PROVIDED DATA start

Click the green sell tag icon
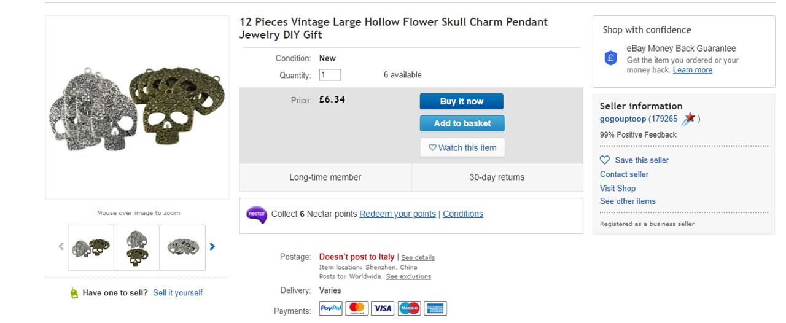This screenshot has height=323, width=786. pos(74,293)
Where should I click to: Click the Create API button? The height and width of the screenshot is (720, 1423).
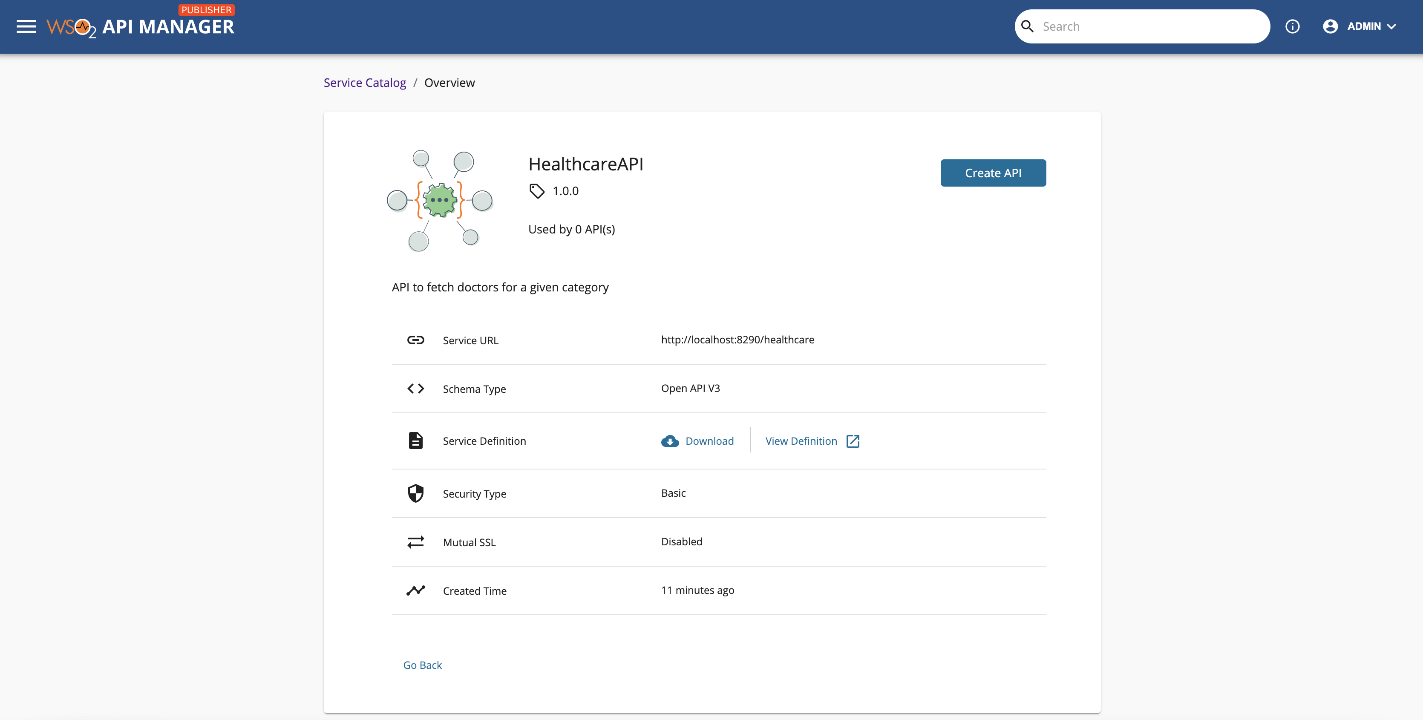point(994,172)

PROVIDED DATA end
PROVIDED DATA start

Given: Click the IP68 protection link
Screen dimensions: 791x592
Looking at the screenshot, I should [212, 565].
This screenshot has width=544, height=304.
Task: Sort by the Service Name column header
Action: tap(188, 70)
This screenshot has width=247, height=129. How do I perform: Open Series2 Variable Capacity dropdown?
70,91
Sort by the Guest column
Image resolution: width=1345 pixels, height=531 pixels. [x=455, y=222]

PROVIDED DATA end

WORK REQUIRED:
Repeat the records starting at the line containing "This screenshot has width=247, height=129." and ending at the line containing "Image resolution: width=1345", renaming "Guest" to "Visitor" and leaving everything else as it is.

OUTPUT FOR THIS TASK:
This screenshot has width=247, height=129. How do I perform: Open Series2 Variable Capacity dropdown?
70,91
Sort by the Visitor column
Image resolution: width=1345 pixels, height=531 pixels. [x=455, y=222]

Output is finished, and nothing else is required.